The light envelopes us.
“You are who you say you are,” she whispers against me.
“I am who I say I am,” I confirm.
The banging on the door rattles us both.
Lyndsie Manusos has work appearing or forthcoming in PseudoPod, Apex Magazine, SmokeLong Quarterly, PANK, and other publications. She lives in Indianapolis with her family and writes for Book Riot.
Creator Spotlight:
Lyndsie Manusos
Author of “Possible Human Hearts”
What inspired you to write this story?
Maybe a year or two ago, I read a news article about “possible human hearts” being found in an alley. It was a jarring story, and I couldn’t get the term “possible human hearts” out of my head. For a while, I didn’t know what to do with it until a character popped in my head. She was stealing one, but why? That question led to more questions, which led to layers and explorations of emotion, body regulation, identity, and memory.
The first draft I wrote in one swoop, and immediately I sent it to a couple trusted readers because I was a little shaken by this story. Both characters feel and seek to feel at maximum volume through much of the story. Writing it was exciting and exhausting at the same time.
What do you hope readers take from this story?
Mostly, I hope readers are moved by the characters, how they are passionate for a freedom to create, discover, catalog, and to simply be. And hopefully my love for art shows a bit (I grew up watching films my parents and grandparents loved) and the way it changes and teaches over time.
To give other writers hope, would you mind sharing with us how many edits and/or submissions this story/poem has been through?
Many. This story was always around the same length with a similar arc, but I had to play a lot with the world and figure out the balance and character dynamic. I was lucky with this story in that I was submitting it for a little under a year before it was accepted. It’s okay if a story takes time to find itself in the drafting and editing process, and it’s also okay if it takes time to find a home.

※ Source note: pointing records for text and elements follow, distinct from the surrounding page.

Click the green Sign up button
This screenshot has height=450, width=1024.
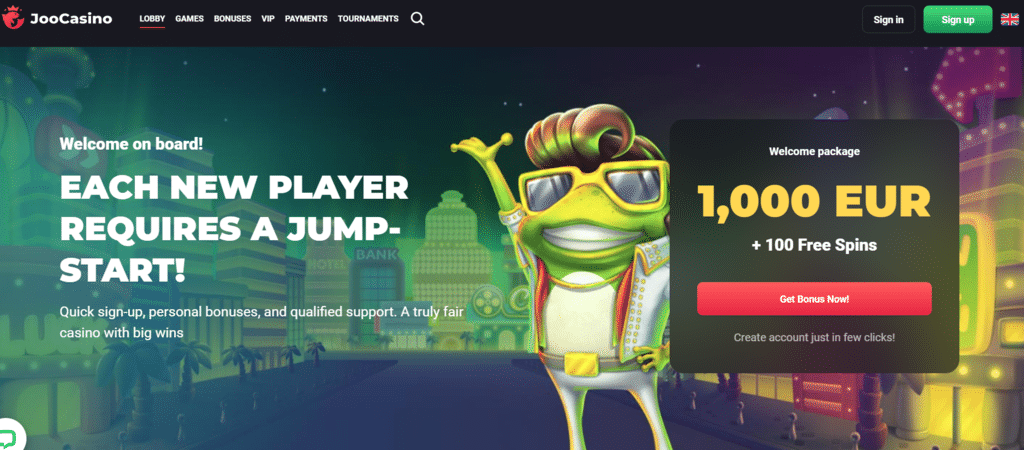(957, 20)
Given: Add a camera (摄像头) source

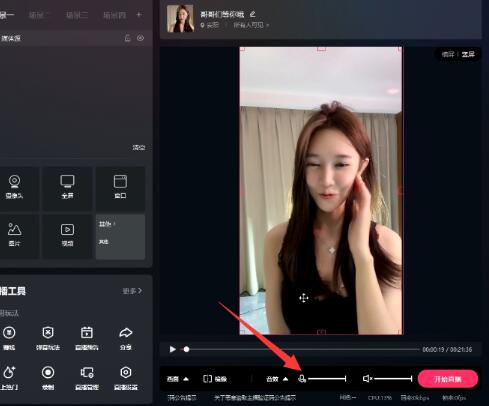Looking at the screenshot, I should 14,188.
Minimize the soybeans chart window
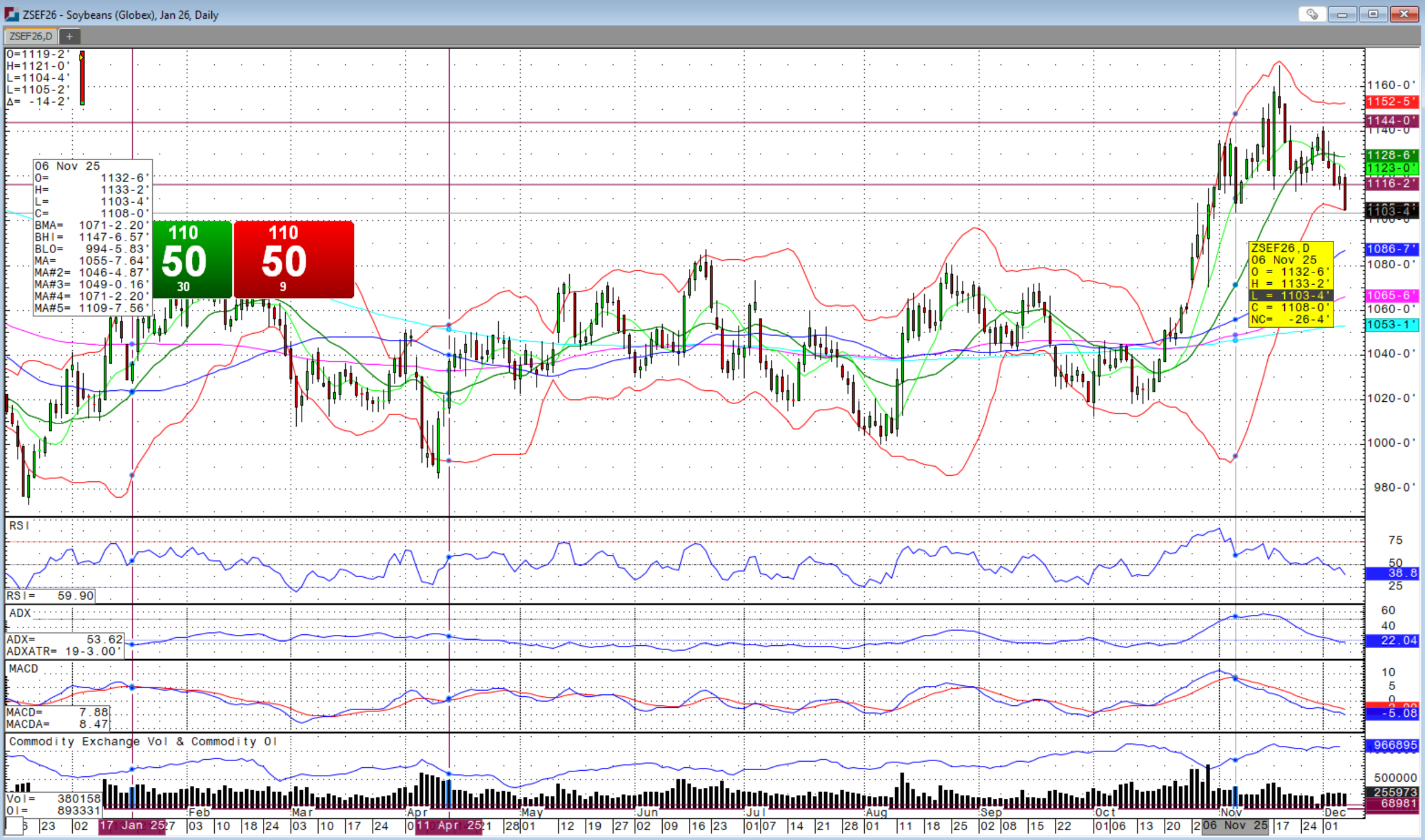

Recommend something to us! This could be a book, a short story, a video game, a project you’ve heard about, something you’re working on, etc. Anything that has you excited and that you want people to know about.
You said “a book,” but can I recommend four books? Yes? Okay, so if you need books to escape into and are masterclasses in worldbuilding, read The Ten Thousand Doors of January by Alix E. Harrow, Silver in the Wood by Emily Tesh, Realm of Ash by Tasha Suri, and The House in the Cerulean Sea by TJ Klune. These are very dear to my heart, and I am diving back into ALL of them during this unsettling time.